-- TASK INSTRUCTIONS --
1) In the text on large public databases, how many terabytes of compressed data does the Library of Congress database contain?
2) Continue the text about large public databases, picking up right after its final sentence.

-- TEXT FOR ANALYSIS --
******************************

Module 1 covered the fundamentals of data, databases, and database management systems (DBMS). Databases are everywhere and whether we realize it or not, we use them in almost all our daily activities. We know that some companies collect terabytes of user data every single day. But did you know that there are organizations that have collected massive amounts of data and are making that data available to the general public for free? One benefit of using these public databases is that queries can be made with a simple input form or two! As you learn more about databases throughout this course, you will begin to appreciate the skill and knowledge required to develop and populate these types of databases.
Below are some large public databases. For this discussion, you may use one of these or any large public database you find.
Annotated Human Genome Data: This is a large database (310 GB) of genome information for humans and about 50 other species. The database has several different methods to access the data, including a simple web interface, export via FTP, MySQL server queries, Perl API, and even a data-mining tool.
Historical Weather Datasets: The National Oceanic and Atmospheric Administration (NOAA) provides time series data and climatological data in several different databases. The various databases provide different series of data. The data can be accessed via a browser interface as well as via specific tools that are provided by the administration.
The Library of Congress: This massive database contains 133 Terabytes of compressed data. A single search could take up to 24 hours to complete. The Library of Congress also has numerous interesting databases containing information on a variety of subjects. Although there is extensive information, it is available through website interfaces rather than through specialized tools or APIs.
The CIA World Factbook: This massive database provides information on history, people, societies, government, economy, energy, geography, communications, transportation, military, and transnational issues for 267 world entities. It includes a variety of world, regional, country, oceanic, and time zone maps; flags of the world; and a country comparison function that ranks country information and data in more than 75 Factbook fields.

******************************

-- DATA PROVIDED --
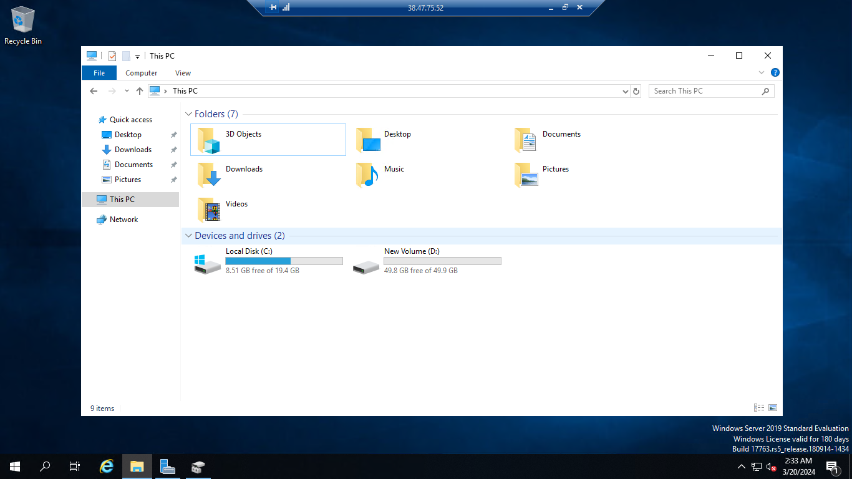Open the View ribbon tab
The width and height of the screenshot is (852, 479).
183,73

******************************

-- RESPONSES BY ITEM NUMBER --
1) 133 terabytes

2)
Pew Research Center: Pew Research Center is a nonpartisan fact tank that informs the public about the issues, attitudes, and trends shaping the world. They conduct public opinion polling, demographic research, content analysis, and other data-driven social science research.
US Labor, Economic, and Census Data: Various departments of the US government provide large datasets containing information about the US economy, plus labor, commerce, housing, and census data. These databases can be accessed through a browser as well as customized APIs and downloads. Various departments include:
The U.S. Bureau of Labor Statistics website
The United States Census Bureau website
Instructions
For this discussion you will be selecting a large public database and doing some research. Your initial posting should at least include the following, but feel free to add any other interesting things you discover. (Please note the examples are just to get you started, your answers should be more substantial.):
The name and link to the database (e.g., The U.S. Bureau of Labor Statistics at https://www.bls.gov/data/ )
What kind of data does this database collect? (e.g., This database collects data about employment, compensation, living and working conditions….)
Why did you choose this public database? (e.g., I am thinking about a job change and .…)
What were you trying to find out? (e.g., I wanted to find out the average salary of a private archivist.)
Provide keywords or query text you used in your search
OR if you are just clicking on links
Provide a breadcrumb trail to where you found the information: (below is an example of a breadcrumb)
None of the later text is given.